**Task instructions:**
In the records below, find the line containing "https://www.northforkbullets.com (41, 2049)" and the line containing "1dirthawker (13, 1153)"; please repeat exactly the lines from one to the other, both included, and nothing more.

(Stored items)
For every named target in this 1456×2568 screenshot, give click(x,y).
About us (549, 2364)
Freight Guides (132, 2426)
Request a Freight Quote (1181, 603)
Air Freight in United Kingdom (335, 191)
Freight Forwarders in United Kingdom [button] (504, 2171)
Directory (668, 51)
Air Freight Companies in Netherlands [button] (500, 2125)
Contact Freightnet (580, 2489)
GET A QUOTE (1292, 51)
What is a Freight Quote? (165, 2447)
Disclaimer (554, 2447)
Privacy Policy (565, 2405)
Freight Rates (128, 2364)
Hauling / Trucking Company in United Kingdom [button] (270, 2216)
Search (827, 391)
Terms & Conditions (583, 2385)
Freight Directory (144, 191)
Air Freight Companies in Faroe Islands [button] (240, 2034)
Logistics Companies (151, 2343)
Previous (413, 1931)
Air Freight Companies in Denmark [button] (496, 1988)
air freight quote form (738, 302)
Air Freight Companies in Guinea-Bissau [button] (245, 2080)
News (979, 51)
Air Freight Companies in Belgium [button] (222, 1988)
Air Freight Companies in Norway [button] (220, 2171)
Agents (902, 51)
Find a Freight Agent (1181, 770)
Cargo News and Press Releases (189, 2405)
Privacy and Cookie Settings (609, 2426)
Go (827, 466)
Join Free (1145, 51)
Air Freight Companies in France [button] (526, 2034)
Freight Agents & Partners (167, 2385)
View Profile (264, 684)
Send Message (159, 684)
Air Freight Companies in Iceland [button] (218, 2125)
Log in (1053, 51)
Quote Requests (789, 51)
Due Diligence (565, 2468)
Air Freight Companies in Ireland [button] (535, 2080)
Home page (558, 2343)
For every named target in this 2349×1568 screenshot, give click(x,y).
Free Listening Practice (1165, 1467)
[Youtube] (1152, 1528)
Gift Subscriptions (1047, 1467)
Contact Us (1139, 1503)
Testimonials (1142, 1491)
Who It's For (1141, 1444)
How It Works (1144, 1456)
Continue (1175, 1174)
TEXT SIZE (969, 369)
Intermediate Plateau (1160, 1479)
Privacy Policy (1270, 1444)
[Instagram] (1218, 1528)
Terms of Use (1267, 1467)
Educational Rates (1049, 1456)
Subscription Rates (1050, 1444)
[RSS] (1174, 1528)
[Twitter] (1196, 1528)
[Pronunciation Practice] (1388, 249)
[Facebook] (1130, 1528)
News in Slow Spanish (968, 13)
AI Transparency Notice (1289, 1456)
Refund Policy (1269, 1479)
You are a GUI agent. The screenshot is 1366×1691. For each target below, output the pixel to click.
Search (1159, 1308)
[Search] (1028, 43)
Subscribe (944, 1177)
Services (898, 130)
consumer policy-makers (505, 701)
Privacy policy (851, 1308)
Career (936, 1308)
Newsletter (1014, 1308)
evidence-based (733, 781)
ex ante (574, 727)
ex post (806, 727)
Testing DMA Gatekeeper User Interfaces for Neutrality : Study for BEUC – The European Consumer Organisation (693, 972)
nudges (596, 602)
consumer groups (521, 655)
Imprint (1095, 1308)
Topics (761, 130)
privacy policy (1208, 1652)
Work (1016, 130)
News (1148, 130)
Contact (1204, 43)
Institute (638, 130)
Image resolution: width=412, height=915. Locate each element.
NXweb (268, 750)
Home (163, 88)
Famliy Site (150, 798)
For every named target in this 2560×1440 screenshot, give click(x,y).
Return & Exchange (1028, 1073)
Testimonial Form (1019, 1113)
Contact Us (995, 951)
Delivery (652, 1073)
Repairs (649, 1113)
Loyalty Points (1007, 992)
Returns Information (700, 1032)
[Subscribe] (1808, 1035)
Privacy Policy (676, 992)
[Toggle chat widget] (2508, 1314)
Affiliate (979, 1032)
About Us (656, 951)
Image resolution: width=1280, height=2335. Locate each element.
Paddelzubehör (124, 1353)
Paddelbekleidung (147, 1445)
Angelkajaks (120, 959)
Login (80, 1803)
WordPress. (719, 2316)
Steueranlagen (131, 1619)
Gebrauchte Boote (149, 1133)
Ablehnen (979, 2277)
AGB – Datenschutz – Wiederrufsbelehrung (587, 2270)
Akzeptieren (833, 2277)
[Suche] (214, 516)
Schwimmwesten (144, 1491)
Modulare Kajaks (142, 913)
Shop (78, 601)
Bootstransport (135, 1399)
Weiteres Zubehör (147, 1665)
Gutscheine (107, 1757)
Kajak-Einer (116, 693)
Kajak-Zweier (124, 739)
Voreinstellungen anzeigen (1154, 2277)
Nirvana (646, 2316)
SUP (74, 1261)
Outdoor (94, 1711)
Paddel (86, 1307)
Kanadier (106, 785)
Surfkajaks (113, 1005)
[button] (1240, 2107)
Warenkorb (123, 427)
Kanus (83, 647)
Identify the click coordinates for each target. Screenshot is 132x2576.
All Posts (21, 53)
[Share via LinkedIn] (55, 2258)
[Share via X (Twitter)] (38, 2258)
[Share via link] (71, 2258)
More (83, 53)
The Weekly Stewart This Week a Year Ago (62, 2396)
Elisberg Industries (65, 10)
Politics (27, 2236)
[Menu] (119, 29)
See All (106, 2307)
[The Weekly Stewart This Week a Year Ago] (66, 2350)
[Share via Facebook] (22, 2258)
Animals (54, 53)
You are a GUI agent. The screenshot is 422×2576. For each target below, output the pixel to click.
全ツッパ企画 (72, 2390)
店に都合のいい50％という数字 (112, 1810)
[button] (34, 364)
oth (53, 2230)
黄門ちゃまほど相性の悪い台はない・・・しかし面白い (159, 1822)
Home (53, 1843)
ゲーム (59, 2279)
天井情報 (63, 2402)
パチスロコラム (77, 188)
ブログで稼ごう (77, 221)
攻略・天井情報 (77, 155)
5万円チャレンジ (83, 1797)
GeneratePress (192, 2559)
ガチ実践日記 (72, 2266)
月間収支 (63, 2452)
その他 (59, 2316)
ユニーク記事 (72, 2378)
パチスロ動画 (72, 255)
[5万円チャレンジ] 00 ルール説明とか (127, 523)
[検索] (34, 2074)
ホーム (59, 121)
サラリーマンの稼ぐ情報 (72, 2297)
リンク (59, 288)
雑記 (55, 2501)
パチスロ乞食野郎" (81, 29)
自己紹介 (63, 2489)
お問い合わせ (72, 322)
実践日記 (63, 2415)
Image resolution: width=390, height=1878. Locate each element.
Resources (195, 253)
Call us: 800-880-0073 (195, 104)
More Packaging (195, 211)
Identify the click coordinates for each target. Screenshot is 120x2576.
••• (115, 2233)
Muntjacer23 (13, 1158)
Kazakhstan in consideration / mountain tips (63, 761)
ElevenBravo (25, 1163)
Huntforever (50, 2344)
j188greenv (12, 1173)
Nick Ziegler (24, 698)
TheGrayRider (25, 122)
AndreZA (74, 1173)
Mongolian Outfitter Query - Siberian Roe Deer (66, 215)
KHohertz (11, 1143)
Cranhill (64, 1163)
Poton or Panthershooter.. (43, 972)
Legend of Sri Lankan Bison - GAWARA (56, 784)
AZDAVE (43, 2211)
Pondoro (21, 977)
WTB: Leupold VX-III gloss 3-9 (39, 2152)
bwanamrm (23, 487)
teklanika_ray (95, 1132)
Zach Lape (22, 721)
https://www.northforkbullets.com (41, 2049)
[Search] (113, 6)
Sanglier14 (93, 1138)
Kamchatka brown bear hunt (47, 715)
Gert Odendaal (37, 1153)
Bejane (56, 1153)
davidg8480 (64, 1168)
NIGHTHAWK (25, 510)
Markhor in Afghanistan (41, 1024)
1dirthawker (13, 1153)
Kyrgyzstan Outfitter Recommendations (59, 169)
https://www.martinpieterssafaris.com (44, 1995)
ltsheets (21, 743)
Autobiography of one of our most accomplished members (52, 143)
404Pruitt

**Answer for this exercise:**
https://www.northforkbullets.com (41, 2049)
[Search] (113, 6)
Sanglier14 (93, 1138)
Kamchatka brown bear hunt (47, 715)
Gert Odendaal (37, 1153)
Bejane (56, 1153)
davidg8480 (64, 1168)
NIGHTHAWK (25, 510)
Markhor in Afghanistan (41, 1024)
1dirthawker (13, 1153)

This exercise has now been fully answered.